**AIM OF THE TASK**
How many lines in the records below contain the string "Directors", matching case exactly? Reply with the number only.

— BEGIN INPUT MATERIAL —

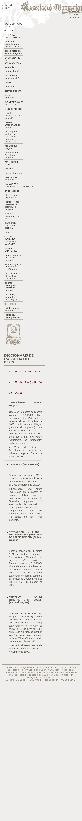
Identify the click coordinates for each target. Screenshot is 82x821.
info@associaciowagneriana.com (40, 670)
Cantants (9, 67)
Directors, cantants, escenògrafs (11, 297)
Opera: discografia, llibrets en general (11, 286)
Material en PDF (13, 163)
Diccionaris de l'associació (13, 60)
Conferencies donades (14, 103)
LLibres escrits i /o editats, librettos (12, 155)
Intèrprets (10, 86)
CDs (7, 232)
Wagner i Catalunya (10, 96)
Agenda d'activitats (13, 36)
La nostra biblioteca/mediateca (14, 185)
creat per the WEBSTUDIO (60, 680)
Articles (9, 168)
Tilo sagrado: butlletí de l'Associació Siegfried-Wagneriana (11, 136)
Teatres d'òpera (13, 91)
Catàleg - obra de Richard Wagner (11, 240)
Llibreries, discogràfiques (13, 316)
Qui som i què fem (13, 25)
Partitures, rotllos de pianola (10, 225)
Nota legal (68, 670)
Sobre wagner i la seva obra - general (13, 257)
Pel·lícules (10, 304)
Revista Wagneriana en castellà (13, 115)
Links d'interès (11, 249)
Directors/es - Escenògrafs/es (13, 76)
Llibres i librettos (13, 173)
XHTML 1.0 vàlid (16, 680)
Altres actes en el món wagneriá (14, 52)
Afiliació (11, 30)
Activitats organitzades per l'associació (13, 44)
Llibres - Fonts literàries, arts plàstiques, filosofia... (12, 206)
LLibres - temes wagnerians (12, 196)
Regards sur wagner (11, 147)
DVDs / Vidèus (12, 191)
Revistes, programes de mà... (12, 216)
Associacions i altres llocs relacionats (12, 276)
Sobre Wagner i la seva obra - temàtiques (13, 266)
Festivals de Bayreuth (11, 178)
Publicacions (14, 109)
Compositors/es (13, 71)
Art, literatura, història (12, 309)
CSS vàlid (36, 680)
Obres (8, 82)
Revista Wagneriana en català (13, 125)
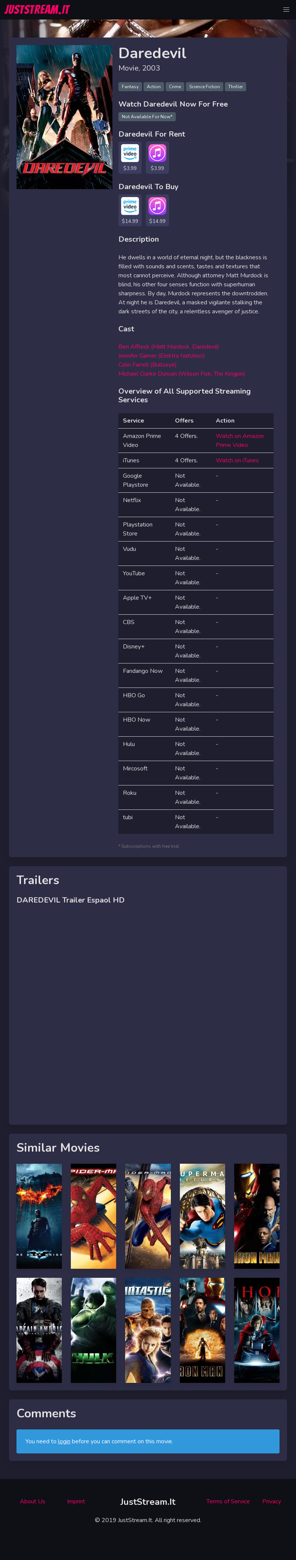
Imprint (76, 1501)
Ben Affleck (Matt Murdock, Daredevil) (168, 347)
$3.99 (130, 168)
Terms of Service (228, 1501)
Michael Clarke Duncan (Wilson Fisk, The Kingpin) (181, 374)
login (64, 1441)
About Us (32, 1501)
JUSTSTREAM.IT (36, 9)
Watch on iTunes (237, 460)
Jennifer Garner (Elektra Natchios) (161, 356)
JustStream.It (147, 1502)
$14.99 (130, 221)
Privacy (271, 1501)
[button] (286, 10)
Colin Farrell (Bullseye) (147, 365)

— END INPUT MATERIAL —
— BEGIN INPUT MATERIAL —

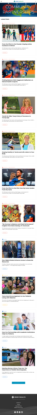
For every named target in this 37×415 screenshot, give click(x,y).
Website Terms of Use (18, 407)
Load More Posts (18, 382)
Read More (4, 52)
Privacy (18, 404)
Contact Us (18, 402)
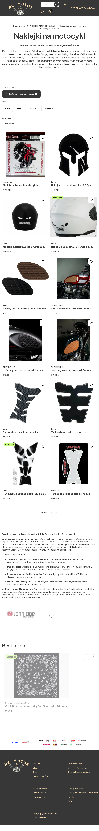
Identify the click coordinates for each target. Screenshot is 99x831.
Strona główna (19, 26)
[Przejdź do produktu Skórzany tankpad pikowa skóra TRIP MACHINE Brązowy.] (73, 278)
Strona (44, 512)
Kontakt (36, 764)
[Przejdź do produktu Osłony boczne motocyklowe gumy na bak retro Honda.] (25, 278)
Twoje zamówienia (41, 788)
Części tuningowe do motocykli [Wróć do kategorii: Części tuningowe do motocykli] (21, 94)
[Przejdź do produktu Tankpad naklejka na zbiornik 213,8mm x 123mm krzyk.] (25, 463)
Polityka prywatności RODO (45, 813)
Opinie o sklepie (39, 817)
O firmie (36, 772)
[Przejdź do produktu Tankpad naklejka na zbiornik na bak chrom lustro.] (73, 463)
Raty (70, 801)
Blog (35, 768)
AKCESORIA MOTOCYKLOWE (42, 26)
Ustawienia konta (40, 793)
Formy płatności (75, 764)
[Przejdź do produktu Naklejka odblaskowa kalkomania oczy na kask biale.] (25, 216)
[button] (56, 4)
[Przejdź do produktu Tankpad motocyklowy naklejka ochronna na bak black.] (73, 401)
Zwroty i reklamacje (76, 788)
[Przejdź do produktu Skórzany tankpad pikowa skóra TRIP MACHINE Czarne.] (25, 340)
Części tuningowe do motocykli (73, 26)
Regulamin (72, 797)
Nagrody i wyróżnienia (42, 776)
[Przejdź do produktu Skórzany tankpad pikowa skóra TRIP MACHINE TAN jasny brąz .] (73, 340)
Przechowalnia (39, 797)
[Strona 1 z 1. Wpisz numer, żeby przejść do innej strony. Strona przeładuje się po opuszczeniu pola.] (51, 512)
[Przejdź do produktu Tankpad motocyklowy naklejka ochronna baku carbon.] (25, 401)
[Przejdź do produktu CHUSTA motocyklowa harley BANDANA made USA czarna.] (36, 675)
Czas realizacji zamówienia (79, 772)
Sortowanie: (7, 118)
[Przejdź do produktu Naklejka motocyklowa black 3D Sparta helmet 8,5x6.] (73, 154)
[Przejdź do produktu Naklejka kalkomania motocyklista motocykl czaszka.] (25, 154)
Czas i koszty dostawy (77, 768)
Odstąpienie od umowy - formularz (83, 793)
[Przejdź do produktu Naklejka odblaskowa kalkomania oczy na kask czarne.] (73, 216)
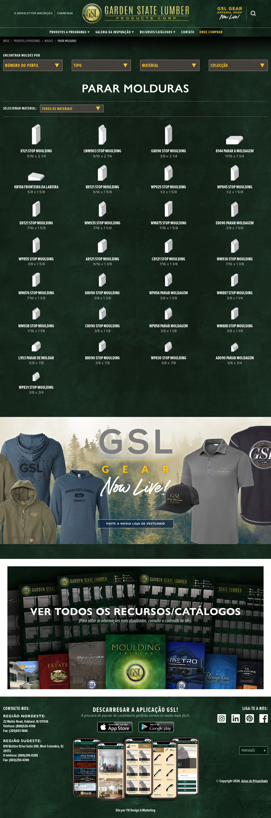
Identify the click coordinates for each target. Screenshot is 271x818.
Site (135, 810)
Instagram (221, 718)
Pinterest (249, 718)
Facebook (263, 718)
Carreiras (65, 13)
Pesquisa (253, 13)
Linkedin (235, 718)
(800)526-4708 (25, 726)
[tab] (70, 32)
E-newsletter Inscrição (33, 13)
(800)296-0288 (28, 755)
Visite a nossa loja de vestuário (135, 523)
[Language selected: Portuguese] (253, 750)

— END INPUT MATERIAL —

**RESULT FOR THIS TASK**
2